A scene from the new Neflix Korea series "Narco-Saints" (Netflix)
The government of Suriname said it will consider legal action against the producers of the recent Netflix series "Narco-Saints," which possibly casts a negative image of the country.
The South Korean Embassy in Venezuela issued an advisory to ensure the safety of South Korean nationals living in Suriname, according to local reports on Thursday.
"Narco-Saints," which is titled "Suriname" in Korean, revolves around a South Korean drug lord operating in Suriname and secret agents who try to capture him. The story is based on real-life events involving Cho Bong-haeng who operated a massive trafficking organization in the South American country between the late 1990s and early 2000s.
The government of Suriname earlier this week strongly protested the show, saying the series portrays the country as a narco state, in a statement released on its official government website, Monday.
The government of Suriname said the country no longer has the image that emerges in the series and no longer participates in the kinds of practices portrayed.
Foreign Minister Albert Ramdin expressed concerns that the recent Netflix series could reinforce a negative image of Suriname, which has suffered damages in recent decades in terms of crime and cross-border activities.

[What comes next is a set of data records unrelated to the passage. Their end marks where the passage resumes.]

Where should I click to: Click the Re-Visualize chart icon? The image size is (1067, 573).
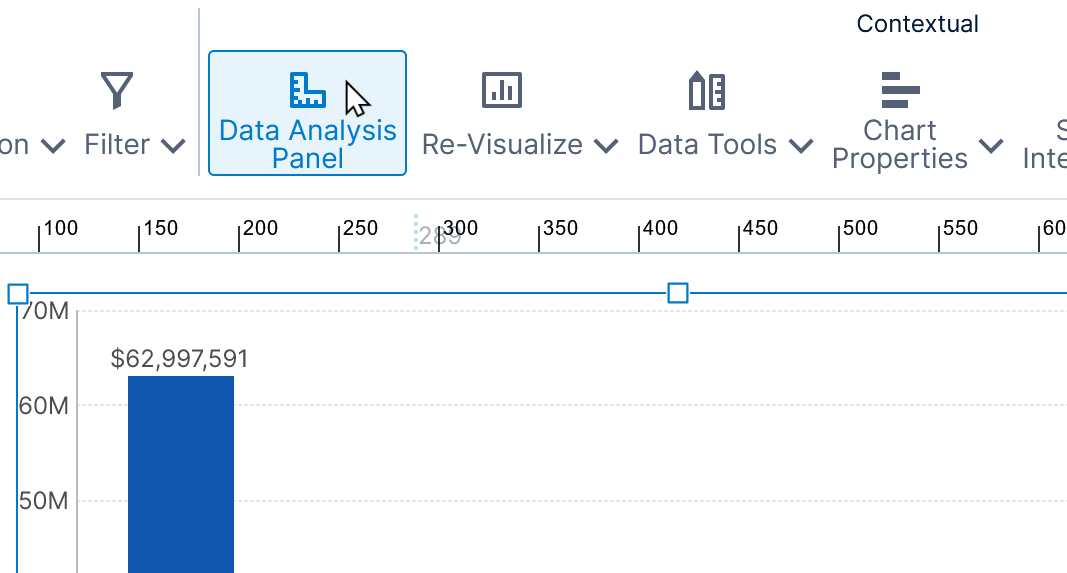click(502, 90)
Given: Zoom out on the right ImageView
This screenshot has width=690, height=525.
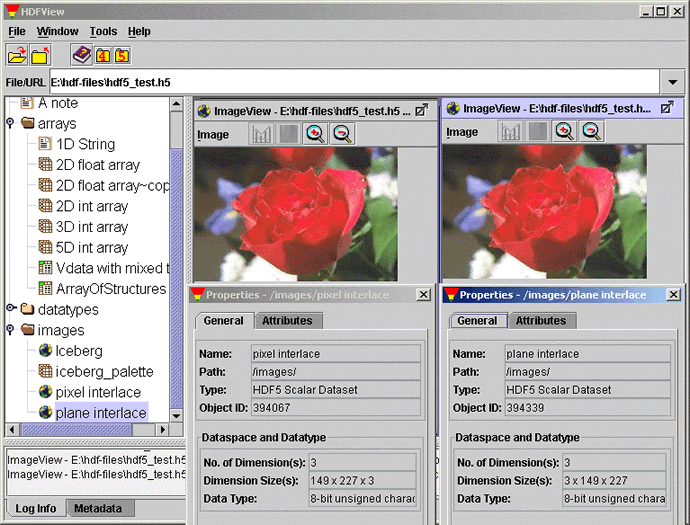Looking at the screenshot, I should pyautogui.click(x=591, y=131).
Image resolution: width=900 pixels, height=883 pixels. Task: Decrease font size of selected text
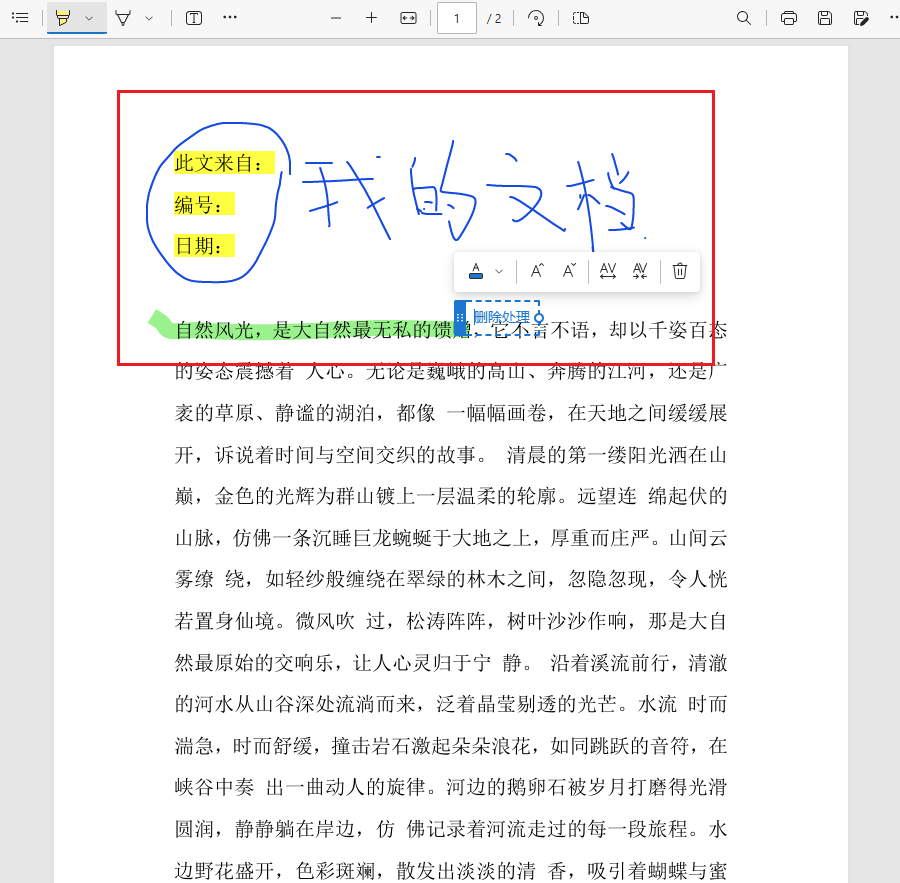click(x=570, y=270)
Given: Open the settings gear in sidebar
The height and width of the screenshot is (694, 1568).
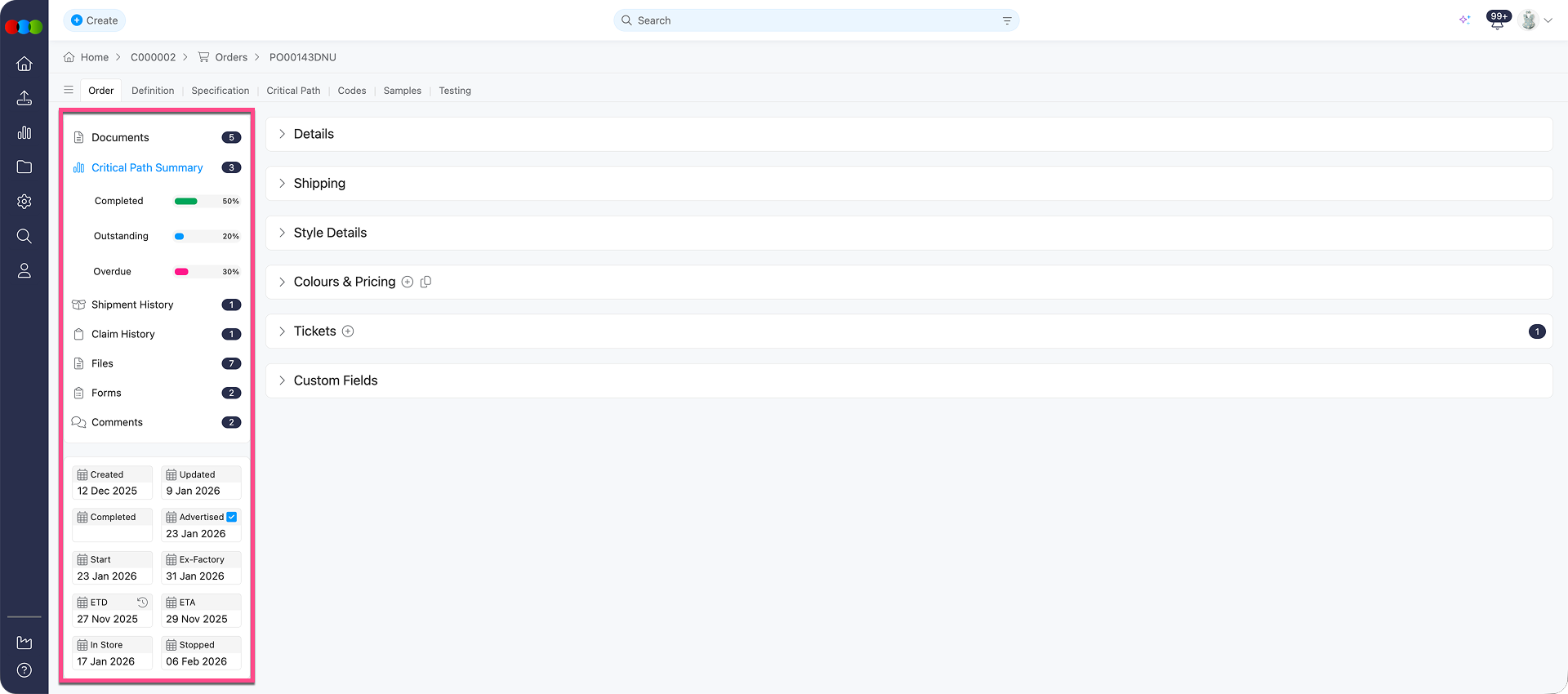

“Whether the practices presented in the documentary are true or false, it's about creating a negative perception. The whole world sees these things, so this is not good and we will pay close attention to that," Ramdin said in a statement released by the government of Suriname.
Ramdin noted the government of Suriname could take legal action against the producers and lodge a diplomatic protest with the South Korean government.
The South Korean government said it had not received any formal statement from Suriname yet, according to an official from the Ministry of Foreign Affairs. The official from the Foreign Ministry also said, “it is doing its best to maintain a friendly relationship with Suriname.”
South Korea and Suriname first established diplomatic relations in 1975. South Korea currently does not have an embassy in Suriname, as the South Korean Embassy in Venezuela operates as its diplomatic channel with the country.
The South Korean Embassy in Venezuela on Tuesday made an announcement concerning the safety of South Korean people living in Suriname in such a case that bilateral tensions escalate further between the two countries.
Meanwhile, Yoon Jong-bin, the director of "Narco-Saints,” on Thursday refused to comment on the issue when he was asked about his thoughts on the government of Suriname’s take on the series.
Yoon also answered that he did not feel the need to create a fictional country because the story is based on true events, to a question asking why he had chosen an actual country for the story’s setting.
An official from Netflix’ South Korean office said no announcement was to be made relating to the issue at the moment.